§ **Task prompt**: Write each line again exactly as it is, from the opening line of the records below through the one containing "Ullared (449, 1282)", and add nothing.

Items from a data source
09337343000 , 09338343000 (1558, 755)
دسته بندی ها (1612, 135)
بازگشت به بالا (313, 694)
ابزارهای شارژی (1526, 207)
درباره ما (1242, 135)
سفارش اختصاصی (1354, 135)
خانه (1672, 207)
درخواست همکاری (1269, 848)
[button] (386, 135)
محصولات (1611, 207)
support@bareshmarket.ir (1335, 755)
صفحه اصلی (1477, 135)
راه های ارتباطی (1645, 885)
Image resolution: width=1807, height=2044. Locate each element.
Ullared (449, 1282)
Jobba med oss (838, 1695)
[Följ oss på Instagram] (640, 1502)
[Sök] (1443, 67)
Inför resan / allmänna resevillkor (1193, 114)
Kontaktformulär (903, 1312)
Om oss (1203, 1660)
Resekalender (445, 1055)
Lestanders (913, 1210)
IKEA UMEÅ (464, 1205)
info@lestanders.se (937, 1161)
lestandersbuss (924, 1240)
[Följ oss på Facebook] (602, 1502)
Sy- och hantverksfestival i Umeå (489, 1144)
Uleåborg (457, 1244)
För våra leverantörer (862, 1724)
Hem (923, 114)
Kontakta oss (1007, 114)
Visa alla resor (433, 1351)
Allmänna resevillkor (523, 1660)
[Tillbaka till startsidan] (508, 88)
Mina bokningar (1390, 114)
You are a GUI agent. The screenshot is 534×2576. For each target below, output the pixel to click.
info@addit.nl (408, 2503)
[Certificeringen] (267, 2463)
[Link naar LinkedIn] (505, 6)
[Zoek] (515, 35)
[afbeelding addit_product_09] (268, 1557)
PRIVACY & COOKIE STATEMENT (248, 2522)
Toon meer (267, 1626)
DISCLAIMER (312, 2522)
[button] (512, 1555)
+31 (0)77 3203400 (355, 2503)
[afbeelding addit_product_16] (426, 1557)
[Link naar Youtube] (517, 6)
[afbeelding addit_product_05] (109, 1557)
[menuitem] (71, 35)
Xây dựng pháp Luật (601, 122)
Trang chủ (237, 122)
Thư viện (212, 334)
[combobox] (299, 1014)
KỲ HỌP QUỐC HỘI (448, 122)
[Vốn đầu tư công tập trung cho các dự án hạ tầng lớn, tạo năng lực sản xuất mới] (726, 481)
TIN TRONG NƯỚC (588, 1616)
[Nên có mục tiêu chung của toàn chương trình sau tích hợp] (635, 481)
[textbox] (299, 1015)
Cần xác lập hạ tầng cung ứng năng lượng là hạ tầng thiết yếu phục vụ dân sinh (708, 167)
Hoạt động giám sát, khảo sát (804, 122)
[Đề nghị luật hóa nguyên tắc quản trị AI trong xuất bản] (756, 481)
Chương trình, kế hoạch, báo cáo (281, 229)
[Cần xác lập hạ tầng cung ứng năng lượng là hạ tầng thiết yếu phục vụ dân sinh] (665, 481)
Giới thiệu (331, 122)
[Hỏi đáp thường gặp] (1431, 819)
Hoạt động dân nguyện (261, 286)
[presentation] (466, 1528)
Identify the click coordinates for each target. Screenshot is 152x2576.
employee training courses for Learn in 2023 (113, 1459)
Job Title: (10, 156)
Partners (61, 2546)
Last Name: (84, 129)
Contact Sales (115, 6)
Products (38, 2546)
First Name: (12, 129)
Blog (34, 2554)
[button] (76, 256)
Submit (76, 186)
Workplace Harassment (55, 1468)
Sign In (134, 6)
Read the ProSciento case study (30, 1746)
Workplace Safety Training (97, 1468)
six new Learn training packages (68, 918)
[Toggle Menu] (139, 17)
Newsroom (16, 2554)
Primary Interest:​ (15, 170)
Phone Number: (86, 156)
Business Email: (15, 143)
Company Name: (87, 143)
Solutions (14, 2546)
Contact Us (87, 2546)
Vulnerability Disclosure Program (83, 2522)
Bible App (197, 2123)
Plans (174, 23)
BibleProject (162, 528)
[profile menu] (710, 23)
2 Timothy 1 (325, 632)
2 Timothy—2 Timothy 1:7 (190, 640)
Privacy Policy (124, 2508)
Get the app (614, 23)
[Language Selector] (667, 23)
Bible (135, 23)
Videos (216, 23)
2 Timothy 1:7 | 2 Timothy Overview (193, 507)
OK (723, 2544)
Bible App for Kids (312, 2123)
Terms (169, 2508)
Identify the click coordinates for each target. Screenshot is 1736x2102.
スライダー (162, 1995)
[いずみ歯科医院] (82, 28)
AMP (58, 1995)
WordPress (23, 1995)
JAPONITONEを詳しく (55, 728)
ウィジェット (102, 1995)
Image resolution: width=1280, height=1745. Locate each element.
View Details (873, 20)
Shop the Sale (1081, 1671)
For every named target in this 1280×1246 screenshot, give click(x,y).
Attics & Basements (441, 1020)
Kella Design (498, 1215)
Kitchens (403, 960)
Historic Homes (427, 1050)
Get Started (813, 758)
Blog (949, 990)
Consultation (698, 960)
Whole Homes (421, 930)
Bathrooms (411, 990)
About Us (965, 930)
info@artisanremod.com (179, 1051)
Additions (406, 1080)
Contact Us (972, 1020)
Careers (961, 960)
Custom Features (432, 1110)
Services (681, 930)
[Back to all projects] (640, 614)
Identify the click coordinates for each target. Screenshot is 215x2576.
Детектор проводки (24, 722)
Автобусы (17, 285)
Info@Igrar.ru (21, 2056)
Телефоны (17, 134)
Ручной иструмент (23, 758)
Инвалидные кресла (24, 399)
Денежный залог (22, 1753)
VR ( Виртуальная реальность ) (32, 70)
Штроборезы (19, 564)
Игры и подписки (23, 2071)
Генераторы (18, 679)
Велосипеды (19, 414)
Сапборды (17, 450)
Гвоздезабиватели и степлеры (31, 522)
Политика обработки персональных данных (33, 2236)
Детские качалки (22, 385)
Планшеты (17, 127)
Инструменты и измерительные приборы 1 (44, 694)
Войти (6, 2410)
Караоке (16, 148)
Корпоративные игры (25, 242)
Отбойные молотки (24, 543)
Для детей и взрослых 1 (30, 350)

§ **Exercise response**:
09337343000 , 09338343000 (1558, 755)
دسته بندی ها (1612, 135)
بازگشت به بالا (313, 694)
ابزارهای شارژی (1526, 207)
درباره ما (1242, 135)
سفارش اختصاصی (1354, 135)
خانه (1672, 207)
درخواست همکاری (1269, 848)
[button] (386, 135)
محصولات (1611, 207)
support@bareshmarket.ir (1335, 755)
صفحه اصلی (1477, 135)
راه های ارتباطی (1645, 885)
Image resolution: width=1807, height=2044. Locate each element.
Ullared (449, 1282)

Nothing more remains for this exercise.